The primary goal of the program Exploitation of Oncogenic Mechanisms (EOM) is to gain a better understanding of the errors and combinations of errors within the complex cross-linked cellular and molecular mechanisms that can result in cancer. By using newest molecular biological, biochemical and bioinformatics technologies as well as in vivo models the scientists of the program investigate which genes and proteins are active and which are turned off during tumor development, and how these molecular differentiations influence the course of the disease and the course of the therapy.

{captionTextPlaceholder} © Madhavicmu / WikiMediaCommons

Gained knowledge on oncogenic mechanisms, is exploited to define therapeutic targets, therapeutic strategies an biomarkers. The investigations are focused on questions about intracellular communication and regulation mechanisms, the role and regulation of cancer stem cells, communication of tumor cells with their environment (tumor microenvironment), and so-called epigenetic mechanisms of gene regulation.
The program focuses on evaluating mechanistic hypotheses of cancer biology, with the broader aim of obtaining preclinical evidence that it is promising to therapeutically target these mechanisms. By discovering novel mechanisms and by dissecting cellular and molecular pathways, including those responsible for therapy resistance, the program provides the basis for biology-driven diagnostic or therapeutic strategies, including druggable targets. It can thus be considered as the mechanistic arm uncovering the Achilles heels of cancer and cancer stem cells.

Furthermore, results of clinical studies within DKTK will be reverse-translated into molecular studies within the EOM Program with the aim of characterizing their functions.

Selected major translational highlights

Preclinical research:
1. The ground-breaking research by A. Trumpp (HD) shed light on hematopoietic and leukemic stem cells and their therapy resistance, dormancy and signaling (Raffel et al., Nature 2017; Cabezas-Wallscheid et al., Cell 2017; Bahr et al., Nature 2018) – also in collaboration with groups led by C. Lengerke (TÜ) and R. Zeiser (FR) (Paczulla et al., Nature 2019).

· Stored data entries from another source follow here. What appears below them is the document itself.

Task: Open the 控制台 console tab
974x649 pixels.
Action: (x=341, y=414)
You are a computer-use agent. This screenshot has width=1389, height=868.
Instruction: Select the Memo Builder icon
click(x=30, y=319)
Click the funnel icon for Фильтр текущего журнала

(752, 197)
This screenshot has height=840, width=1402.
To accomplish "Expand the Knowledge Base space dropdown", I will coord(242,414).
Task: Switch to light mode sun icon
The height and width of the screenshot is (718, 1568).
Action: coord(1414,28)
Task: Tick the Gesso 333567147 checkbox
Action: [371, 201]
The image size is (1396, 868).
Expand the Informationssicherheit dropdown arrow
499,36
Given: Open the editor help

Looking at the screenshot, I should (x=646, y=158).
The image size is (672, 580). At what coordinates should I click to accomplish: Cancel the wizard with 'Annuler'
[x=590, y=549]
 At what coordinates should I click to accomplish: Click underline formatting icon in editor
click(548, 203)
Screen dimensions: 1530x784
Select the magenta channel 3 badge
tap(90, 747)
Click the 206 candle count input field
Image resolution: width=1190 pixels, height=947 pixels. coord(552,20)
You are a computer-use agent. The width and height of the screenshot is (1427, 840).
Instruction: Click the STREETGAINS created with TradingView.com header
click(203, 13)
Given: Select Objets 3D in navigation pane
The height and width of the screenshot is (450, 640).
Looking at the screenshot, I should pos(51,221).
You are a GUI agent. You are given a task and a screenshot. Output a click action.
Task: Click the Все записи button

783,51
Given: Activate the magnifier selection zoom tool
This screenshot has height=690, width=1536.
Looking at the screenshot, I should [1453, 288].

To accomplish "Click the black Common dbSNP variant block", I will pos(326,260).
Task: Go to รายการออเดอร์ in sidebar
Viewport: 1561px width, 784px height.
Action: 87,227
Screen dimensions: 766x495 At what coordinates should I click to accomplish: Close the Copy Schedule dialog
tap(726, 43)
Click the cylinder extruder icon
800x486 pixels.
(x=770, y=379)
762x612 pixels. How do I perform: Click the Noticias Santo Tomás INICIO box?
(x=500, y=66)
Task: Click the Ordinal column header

2. The development of advanced mouse models led to important discoveries for a better understanding of tumor microenvironment, with F. Greten (F/MZ) identifying mitophagy as a trigger for adaptive immunity during intestinal tumorigenesis (Ziegler et al., Cell 2018), and L. Zender (TÜ) uncovering the fact that a necroptosis microenvironment directs lineage commitment in liver cancer (Seehawer et  al., Nature 2018).

3. J. Ruland and R. Rad (M) identified PD-1 as a haploinsufficient suppressor of T cell lymphomagenesis (Wartewig et al., Nature 2017). D. Saur and R. Rad (M) uncovered evolutionary routes of pancreatic cancer that direct KRAS gene dosage levels and cancer aggressiveness, as well as the context-specific genetic interactions that drive cancer development in distinct tissue types (Mueller et al., Nature 2018; Facomatà et al., Cancer Discov 2021).

4. C. Schmitt (B) was able to demonstrate the reversibility of senescence in cancer cells proving that senescence-associated reprogramming promotes cancer stemness (Milanovic et al., Nature 2018).

5. To deepen understanding of cancer genome for patient stratification, S. Diederichs (FR) systematically analyzed synonymous and nonstop mutations as novel mutation classes affecting cancer gene expression and function (Sharma et al., Nat Commun 2019; Dhamija et al., Nat Cell Biol 2020).

6. S. Knapp (F/MZ) was a corresponding author of the international study on bromodomains and epigenetic signaling, which developed a chemical probe set that can serve as a resource for future applications in the discovery of new physiological roles of bromodomain proteins in normal and disease states (Wu et al., Nat Commun 2019).

Clinical studies:
7. M. Lübbert (FR) was the Principal Investigator of the DKTK co-funded phase II study of decitabine alone or in combination with valproic acid and all-trans retinoic acid in acute myeloid leukemia (AML) (DECIDER, NCT00867672), using epigenetic combination therapies based on retinoic acid for elderly AML patients ineligible for induction chemotherapy (Lübbert et al., J Clin Oncol 2020). The study demonstrated that adding all-trans retinoic acid (ATRA) to decitabine results in a higher remission rate and a clinically meaningful survival extension in these patients with difficult- to-treat disease, without added toxicity.